:: Data for review ::
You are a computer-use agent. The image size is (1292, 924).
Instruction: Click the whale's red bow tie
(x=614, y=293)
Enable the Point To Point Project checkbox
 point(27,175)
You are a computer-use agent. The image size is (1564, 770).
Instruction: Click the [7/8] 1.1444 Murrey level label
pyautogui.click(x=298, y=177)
:::
:: Data for review ::
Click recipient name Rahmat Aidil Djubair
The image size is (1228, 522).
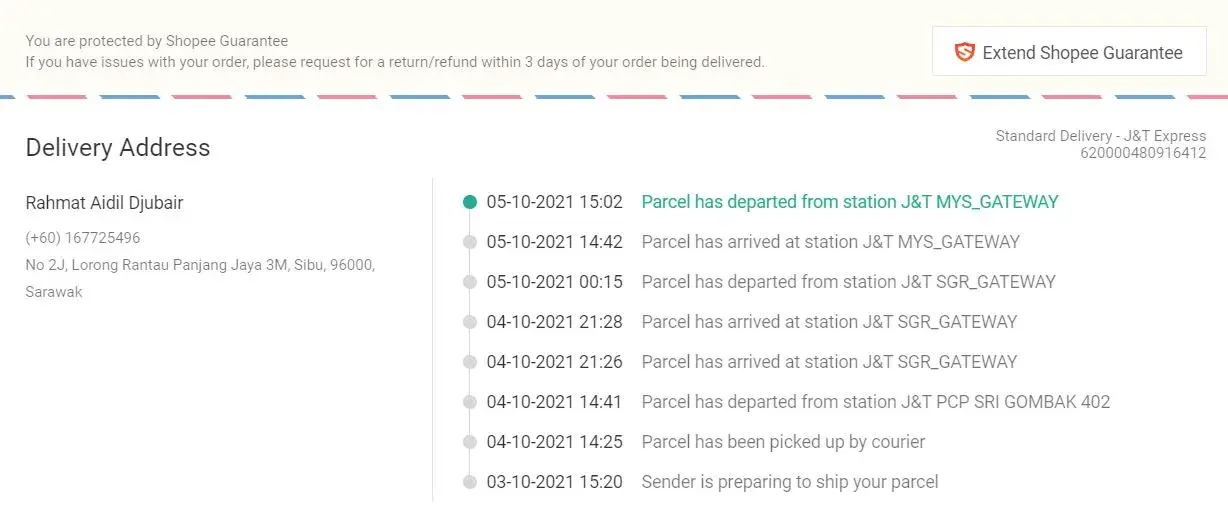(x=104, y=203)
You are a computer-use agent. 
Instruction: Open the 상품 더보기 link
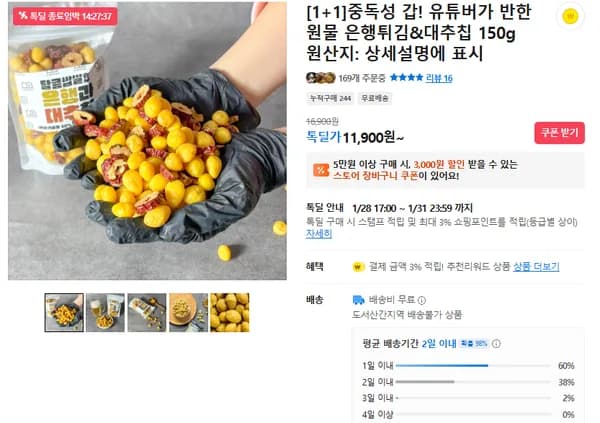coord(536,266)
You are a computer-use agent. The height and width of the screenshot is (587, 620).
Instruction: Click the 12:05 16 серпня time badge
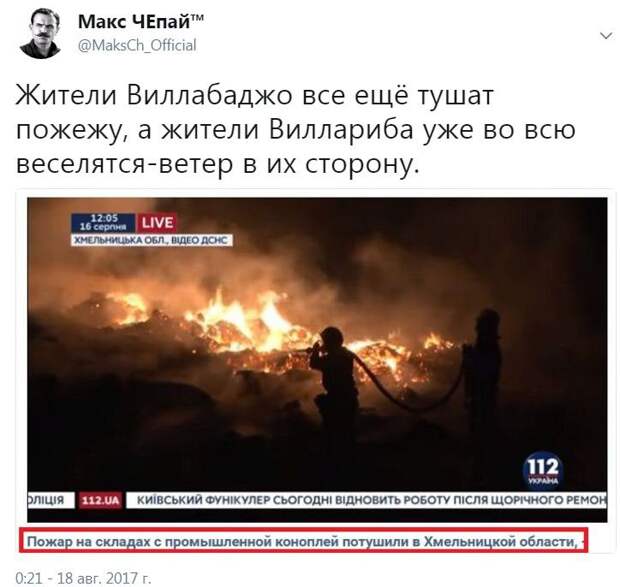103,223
:::
:: Data for review ::
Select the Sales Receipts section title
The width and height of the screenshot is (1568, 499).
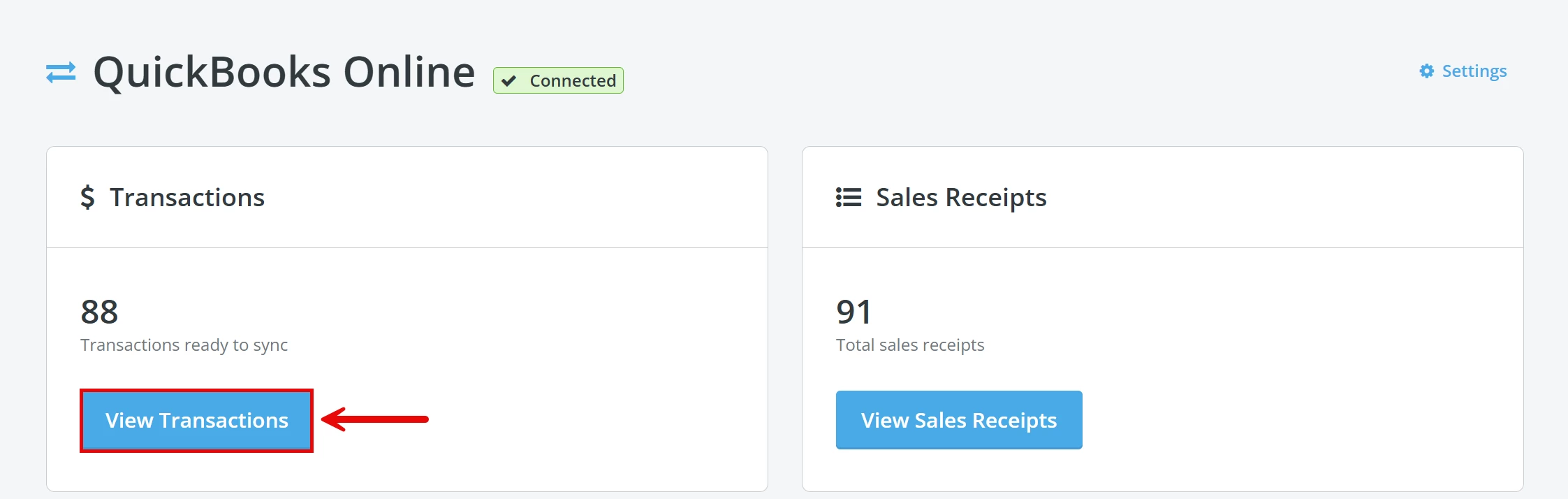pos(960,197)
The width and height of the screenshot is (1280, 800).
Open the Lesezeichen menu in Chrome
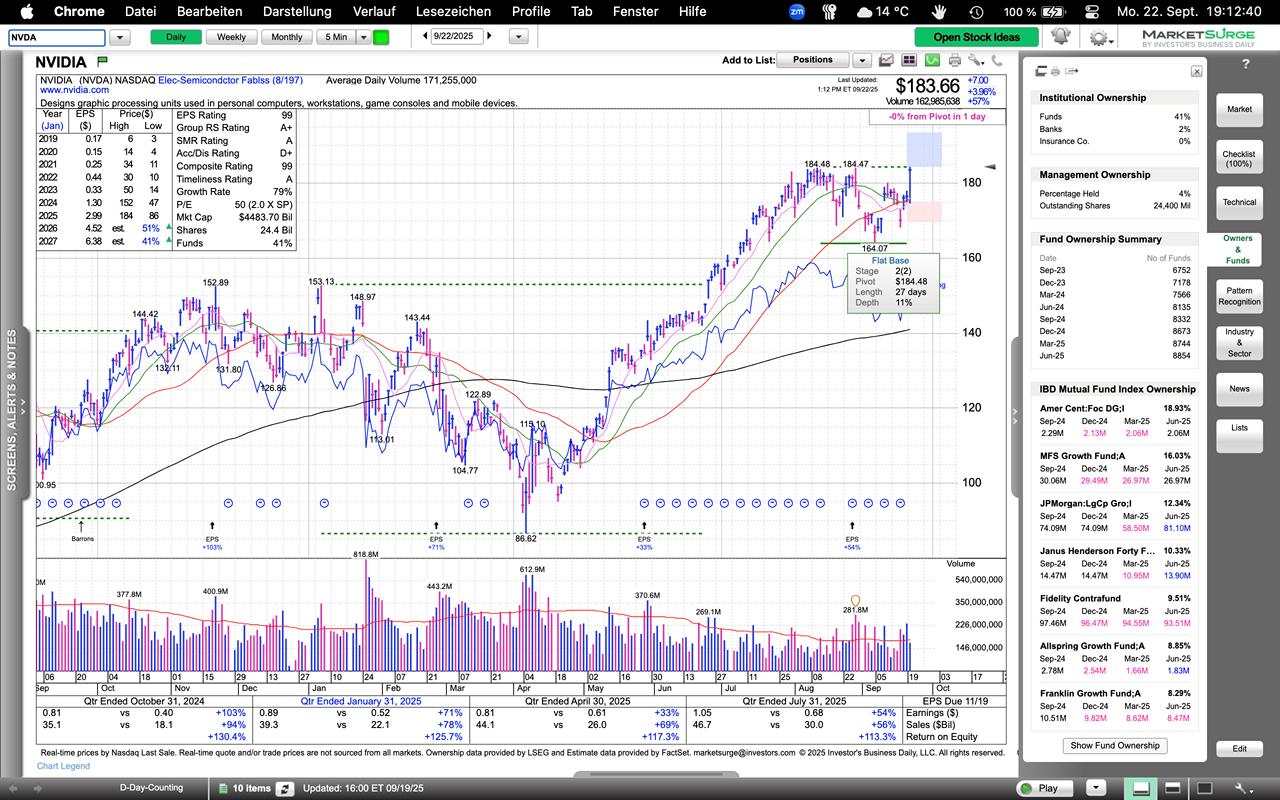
:::
* About this task: Work out how many lines in the records above include the string "agent", and provide that figure with no other text.

* Solution to this problem: 4